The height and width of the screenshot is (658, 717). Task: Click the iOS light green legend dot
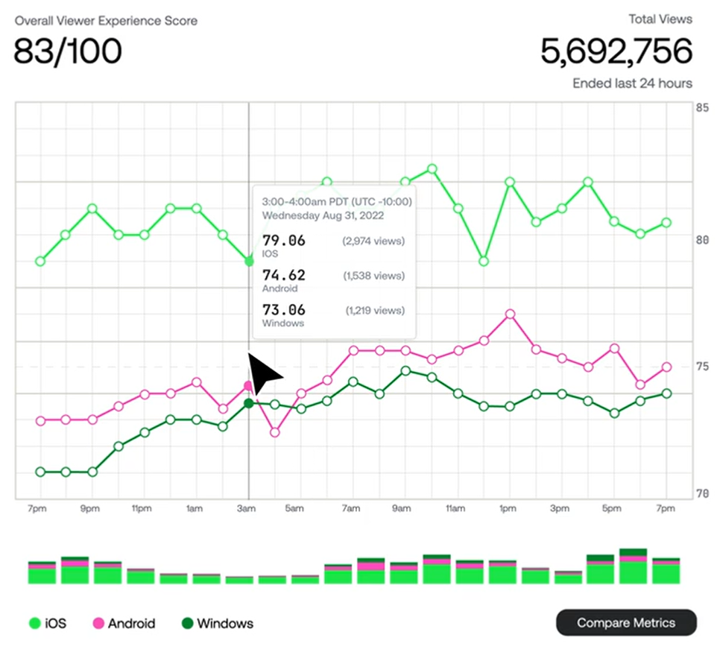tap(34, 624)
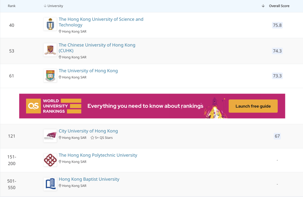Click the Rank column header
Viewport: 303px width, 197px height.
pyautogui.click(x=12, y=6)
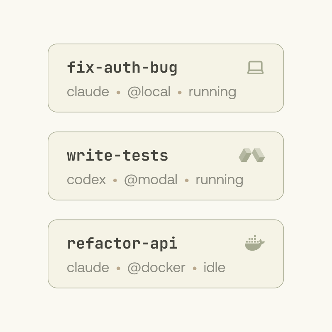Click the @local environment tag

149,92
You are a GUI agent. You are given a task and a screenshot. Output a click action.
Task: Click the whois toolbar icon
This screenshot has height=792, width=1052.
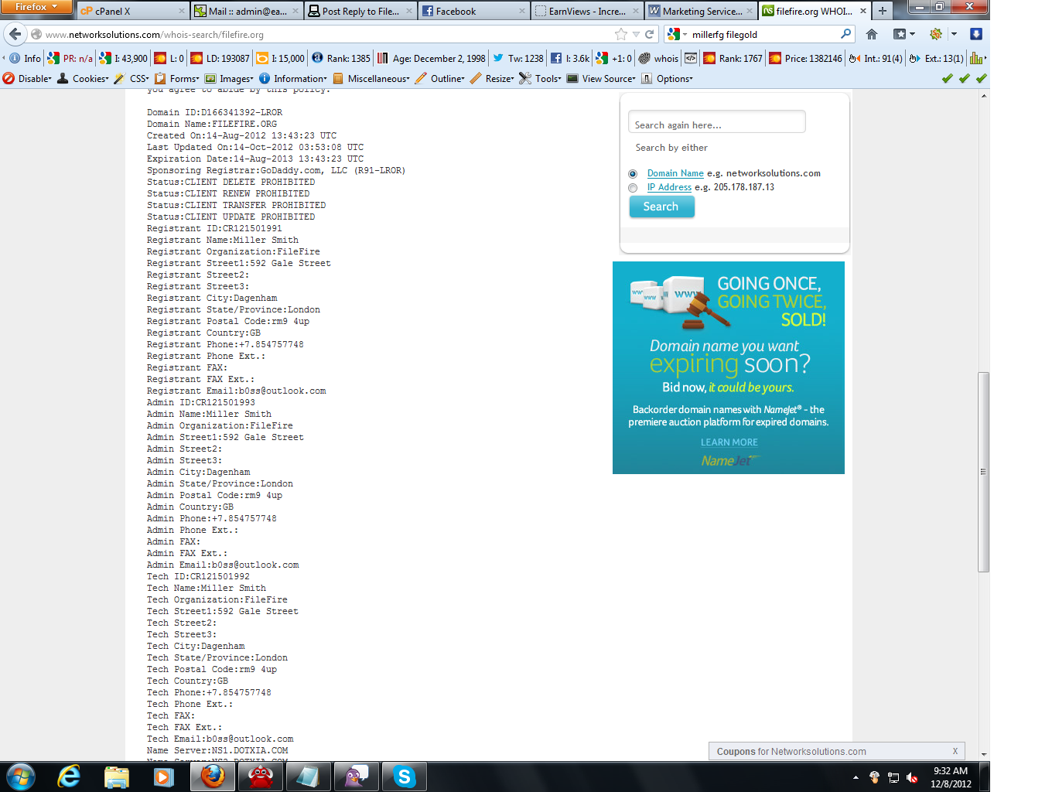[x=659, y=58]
----
▶ _Exercise objective_
Extract only the lines from the one that contains "Task: Click the whois toolbar icon" through the end of the records, inclusive, and omit every picture.

▶ _Task output_
Task: Click the whois toolbar icon
This screenshot has height=792, width=1052.
[x=659, y=58]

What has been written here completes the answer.